▸ Data to examine:
-- Opening Marker --
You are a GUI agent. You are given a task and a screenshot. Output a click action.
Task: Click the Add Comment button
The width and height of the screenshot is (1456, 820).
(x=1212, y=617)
-- Closing Marker --
-- Opening Marker --
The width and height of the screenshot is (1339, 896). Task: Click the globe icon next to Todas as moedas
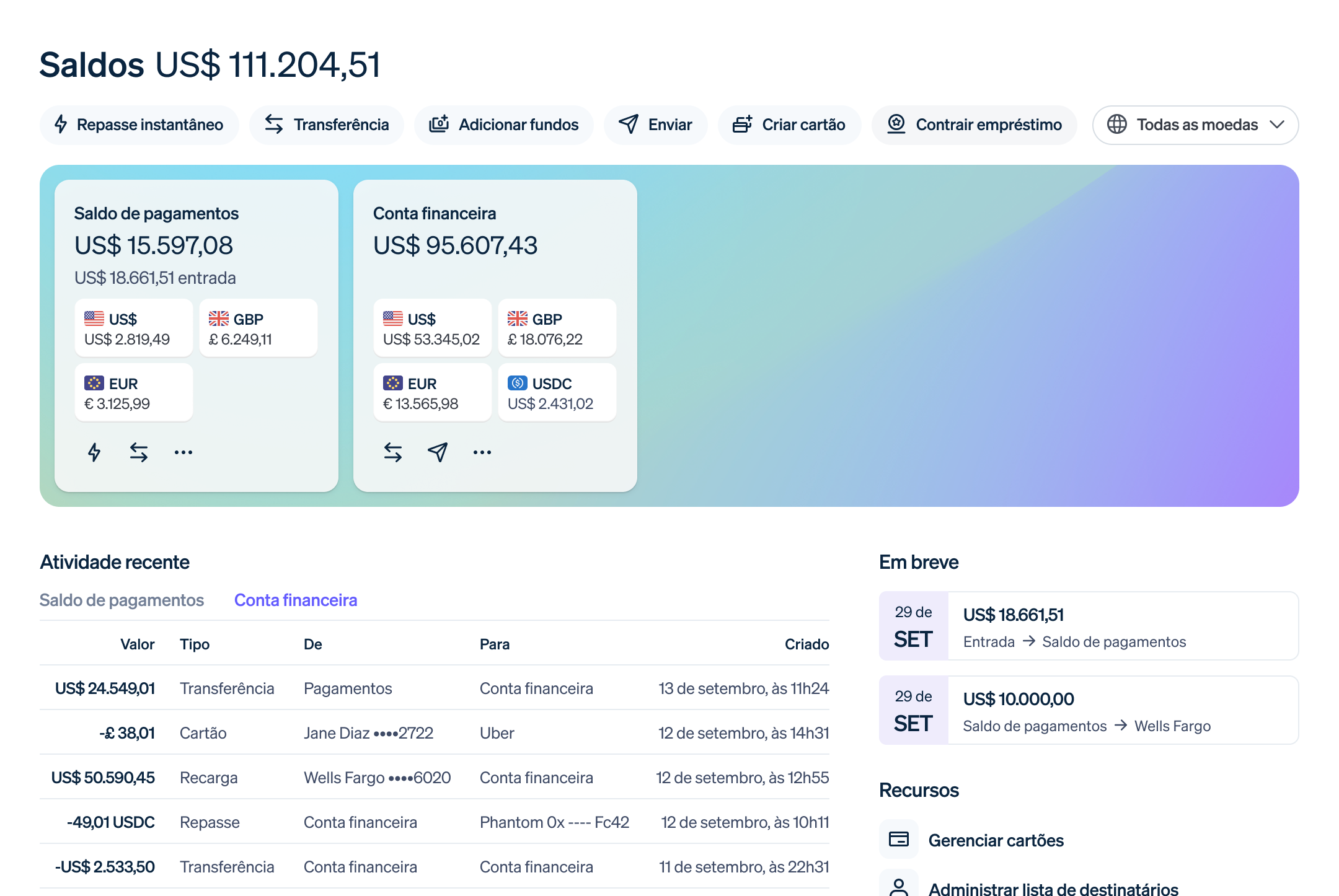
-- Closing Marker --
-- Opening Marker --
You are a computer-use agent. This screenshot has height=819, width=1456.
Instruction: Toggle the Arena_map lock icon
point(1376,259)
-- Closing Marker --
Using the data above, copy each line that contains "agent".

You are a GUI agent. You are given a task and a screenshot. Output a click action.
You are a computer-use agent. This screenshot has height=819, width=1456.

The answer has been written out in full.